The main point of the game, though, is loot. There is a lot of loot in this game. It’s like Diablo but with FPS controls. You kill a mob, it drops loot. Even if it’s an alien coyote, it drops loot. Even if you kick a pile of alien coyote poop, it drops loot. (The in-game explanation is that the alien coyotes are indiscriminate about what they eat, and because the environment is so harsh they can eat things like weapons and money without suffering ill effects, aside from gunshot wounds from the loot-happy merc that really wants a purple healing shield.)

Loot is color coded by rarity, but not necessarily by quality. I finished the game using largely green and white weapons, which are the most common. Playing the game “right” would require me to use blue or purple weapons, but none of the blue or purple weapons I found had the stats I wanted (High accuracy, high damage, moderate rate of fire and I don’t care about reload speed.) Anyway, when you play as Brick, weapons matter less than how you spend your skill points. Why? Because Brick’s fists can be the most effective weapons in the game.

And I can say that honestly and literally. I carried a pack of alien weapons, rocket launchers of various types, and hard-hitting sniper rifles into the final boss battle with the critter I like to call the ginormous fanged space weegina. (Whether that design was deliberate or not, I think folks at Gearbox have some issues with the lady-types) How did I beat it? I ran up to it and kept punching it until it fell on me and crashed the game.

Clearly, I was playing it wrong.
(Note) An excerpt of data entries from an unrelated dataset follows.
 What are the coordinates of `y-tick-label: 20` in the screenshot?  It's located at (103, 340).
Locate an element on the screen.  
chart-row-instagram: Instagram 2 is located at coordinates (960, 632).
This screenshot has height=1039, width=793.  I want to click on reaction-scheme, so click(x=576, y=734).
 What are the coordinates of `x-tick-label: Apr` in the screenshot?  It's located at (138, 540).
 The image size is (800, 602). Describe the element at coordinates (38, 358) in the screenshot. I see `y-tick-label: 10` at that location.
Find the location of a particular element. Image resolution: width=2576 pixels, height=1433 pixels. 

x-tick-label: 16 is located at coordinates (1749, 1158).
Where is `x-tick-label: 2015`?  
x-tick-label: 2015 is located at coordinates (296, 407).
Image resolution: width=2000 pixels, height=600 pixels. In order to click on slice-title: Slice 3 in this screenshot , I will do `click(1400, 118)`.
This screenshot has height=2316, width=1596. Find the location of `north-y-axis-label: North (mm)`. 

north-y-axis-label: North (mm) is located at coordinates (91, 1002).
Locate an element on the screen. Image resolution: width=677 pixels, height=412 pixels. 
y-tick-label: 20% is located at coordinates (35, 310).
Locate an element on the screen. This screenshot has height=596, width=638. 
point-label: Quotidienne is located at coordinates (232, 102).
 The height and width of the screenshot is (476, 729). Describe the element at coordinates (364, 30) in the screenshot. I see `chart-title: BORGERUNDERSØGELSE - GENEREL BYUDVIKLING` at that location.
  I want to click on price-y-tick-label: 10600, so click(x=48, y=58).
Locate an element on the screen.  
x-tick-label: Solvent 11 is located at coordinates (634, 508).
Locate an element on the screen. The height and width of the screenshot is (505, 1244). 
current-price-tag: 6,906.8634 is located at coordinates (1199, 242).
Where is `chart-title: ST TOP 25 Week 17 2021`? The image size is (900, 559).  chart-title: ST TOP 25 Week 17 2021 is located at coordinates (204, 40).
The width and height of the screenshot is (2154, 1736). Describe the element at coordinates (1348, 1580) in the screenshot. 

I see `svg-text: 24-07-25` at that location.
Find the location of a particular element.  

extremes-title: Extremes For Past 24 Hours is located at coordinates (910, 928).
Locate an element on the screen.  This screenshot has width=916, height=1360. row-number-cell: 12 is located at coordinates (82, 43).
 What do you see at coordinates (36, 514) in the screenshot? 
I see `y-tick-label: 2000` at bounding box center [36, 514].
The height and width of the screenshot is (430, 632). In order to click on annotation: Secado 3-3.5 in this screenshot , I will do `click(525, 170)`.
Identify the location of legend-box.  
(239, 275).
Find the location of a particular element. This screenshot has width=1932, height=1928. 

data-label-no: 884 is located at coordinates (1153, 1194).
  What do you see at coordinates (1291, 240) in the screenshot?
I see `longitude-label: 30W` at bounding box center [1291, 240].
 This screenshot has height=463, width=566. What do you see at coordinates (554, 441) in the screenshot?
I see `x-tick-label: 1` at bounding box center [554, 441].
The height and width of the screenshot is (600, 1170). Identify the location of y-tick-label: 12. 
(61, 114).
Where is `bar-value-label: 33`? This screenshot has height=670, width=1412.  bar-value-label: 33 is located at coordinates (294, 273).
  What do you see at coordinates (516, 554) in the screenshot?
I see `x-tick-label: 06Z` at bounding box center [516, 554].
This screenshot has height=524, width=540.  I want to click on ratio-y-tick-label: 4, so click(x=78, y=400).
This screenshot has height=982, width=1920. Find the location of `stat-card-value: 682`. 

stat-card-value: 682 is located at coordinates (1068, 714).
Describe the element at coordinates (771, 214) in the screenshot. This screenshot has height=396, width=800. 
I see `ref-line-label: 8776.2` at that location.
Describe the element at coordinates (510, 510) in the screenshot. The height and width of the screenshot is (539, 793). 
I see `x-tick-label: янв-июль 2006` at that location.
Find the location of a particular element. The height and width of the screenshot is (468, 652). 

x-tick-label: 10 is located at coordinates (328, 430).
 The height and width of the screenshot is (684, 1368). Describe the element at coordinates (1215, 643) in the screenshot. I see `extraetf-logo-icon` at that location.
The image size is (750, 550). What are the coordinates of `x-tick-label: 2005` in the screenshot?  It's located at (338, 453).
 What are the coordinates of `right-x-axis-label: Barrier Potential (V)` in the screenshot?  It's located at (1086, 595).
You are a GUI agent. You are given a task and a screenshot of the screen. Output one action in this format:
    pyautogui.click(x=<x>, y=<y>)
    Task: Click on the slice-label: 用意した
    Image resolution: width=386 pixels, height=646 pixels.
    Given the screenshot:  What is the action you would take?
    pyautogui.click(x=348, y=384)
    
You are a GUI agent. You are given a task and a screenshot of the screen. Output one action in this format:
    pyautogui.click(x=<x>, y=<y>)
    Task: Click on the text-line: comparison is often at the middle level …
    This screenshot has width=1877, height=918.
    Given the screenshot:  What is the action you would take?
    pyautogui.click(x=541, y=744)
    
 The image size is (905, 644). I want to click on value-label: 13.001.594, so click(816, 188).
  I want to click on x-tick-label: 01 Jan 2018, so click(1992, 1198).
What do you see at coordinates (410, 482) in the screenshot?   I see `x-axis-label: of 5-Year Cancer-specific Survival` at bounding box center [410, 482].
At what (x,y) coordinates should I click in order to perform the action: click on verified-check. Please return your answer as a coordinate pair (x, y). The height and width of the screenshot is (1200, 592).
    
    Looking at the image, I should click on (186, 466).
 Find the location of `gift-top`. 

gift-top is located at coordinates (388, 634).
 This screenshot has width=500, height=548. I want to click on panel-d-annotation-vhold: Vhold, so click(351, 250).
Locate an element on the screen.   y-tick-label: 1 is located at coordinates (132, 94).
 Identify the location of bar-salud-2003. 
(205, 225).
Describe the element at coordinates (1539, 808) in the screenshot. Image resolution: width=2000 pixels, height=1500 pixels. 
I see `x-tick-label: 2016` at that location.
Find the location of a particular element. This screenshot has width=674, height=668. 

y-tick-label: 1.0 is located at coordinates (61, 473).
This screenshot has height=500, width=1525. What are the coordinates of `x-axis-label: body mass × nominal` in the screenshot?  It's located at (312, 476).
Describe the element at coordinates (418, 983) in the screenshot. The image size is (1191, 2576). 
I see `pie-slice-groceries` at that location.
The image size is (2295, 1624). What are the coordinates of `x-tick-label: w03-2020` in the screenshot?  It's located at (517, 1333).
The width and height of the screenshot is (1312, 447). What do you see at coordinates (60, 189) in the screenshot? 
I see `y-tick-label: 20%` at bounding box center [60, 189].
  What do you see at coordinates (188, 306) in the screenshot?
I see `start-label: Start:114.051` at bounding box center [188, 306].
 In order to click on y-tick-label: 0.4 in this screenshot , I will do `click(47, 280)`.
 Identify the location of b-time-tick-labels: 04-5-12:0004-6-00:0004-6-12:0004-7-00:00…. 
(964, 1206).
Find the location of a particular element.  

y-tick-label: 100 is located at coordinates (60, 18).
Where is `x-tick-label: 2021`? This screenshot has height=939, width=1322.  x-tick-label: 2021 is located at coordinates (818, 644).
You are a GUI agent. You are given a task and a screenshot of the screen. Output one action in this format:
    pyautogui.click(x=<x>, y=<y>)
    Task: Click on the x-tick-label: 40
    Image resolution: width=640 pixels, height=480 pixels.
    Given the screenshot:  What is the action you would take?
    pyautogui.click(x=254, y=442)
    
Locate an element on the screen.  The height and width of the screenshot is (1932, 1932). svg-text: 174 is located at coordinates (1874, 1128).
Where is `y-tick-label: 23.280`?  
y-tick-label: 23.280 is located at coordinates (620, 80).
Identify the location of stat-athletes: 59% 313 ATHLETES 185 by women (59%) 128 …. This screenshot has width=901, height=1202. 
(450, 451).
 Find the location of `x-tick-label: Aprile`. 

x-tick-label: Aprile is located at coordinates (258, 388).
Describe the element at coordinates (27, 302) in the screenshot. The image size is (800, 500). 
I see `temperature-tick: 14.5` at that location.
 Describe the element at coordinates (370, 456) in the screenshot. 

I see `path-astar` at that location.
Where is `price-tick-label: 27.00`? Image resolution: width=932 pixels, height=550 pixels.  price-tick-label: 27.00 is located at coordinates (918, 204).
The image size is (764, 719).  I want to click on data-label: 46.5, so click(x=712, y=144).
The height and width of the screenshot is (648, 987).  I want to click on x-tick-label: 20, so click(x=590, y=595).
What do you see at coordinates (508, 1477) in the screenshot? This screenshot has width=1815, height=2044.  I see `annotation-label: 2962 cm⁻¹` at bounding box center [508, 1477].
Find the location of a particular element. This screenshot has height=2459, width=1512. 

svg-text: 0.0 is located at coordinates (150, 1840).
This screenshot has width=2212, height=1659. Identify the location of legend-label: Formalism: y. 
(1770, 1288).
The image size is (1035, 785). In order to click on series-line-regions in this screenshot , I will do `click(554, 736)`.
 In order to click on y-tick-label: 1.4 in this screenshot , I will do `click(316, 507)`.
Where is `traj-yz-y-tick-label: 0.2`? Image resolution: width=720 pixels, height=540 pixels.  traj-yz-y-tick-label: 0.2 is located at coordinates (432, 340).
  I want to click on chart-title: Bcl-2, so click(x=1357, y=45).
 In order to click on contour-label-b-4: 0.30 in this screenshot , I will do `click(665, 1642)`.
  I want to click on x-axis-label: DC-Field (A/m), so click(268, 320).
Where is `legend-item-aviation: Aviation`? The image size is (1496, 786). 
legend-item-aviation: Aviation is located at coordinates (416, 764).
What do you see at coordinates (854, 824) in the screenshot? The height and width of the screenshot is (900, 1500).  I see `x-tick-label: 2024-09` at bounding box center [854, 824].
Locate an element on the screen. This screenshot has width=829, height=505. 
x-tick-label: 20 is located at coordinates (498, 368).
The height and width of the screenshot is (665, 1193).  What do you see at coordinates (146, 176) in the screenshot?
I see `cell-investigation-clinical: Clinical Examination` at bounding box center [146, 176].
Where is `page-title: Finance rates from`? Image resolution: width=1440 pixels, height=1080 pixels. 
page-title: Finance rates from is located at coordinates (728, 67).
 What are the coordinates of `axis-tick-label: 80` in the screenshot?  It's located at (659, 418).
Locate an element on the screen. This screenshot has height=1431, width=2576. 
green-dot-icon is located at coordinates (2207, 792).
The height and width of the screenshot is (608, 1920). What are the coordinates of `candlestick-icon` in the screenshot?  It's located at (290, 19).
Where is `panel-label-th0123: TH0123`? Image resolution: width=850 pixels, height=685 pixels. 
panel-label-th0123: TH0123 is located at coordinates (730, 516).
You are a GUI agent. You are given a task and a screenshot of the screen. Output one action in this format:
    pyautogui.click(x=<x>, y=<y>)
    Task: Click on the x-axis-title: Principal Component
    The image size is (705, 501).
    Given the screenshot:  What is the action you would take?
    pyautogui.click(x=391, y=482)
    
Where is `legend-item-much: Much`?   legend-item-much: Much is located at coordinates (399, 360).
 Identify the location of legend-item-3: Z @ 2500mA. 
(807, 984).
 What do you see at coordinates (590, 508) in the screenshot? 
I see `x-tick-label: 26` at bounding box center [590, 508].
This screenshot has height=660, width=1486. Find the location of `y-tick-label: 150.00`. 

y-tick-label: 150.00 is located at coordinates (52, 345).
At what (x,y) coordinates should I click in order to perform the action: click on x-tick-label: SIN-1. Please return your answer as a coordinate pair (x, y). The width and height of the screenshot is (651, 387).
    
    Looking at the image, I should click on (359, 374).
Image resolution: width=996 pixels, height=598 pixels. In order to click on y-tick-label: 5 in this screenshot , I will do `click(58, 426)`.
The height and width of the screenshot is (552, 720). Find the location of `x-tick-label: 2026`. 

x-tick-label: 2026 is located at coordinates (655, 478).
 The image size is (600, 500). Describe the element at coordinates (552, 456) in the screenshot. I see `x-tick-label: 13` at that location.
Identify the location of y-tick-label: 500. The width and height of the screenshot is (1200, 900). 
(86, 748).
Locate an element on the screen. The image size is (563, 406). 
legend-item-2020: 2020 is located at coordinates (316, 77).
I reloaded my save file and beat the boss “right” using a combination of rockets, machine gun fire and grenades, and I defeated the boss again, but without the crash.

There are two things I have to say about my overall impressions of this game: 1) It was well worth the $30 I paid for it and 2) I have no plans to trade it in.

I plan to revisit the Borderlands someday, when there isn’t so much going on and I feel like investing a lot of hours into another character (or more likely I’ll just play Brick again.) For now it will occupy a space on my shelf I’ve dedicated to games I plan to replay eventually, next to Bioshock and Batman Arkham Asylum.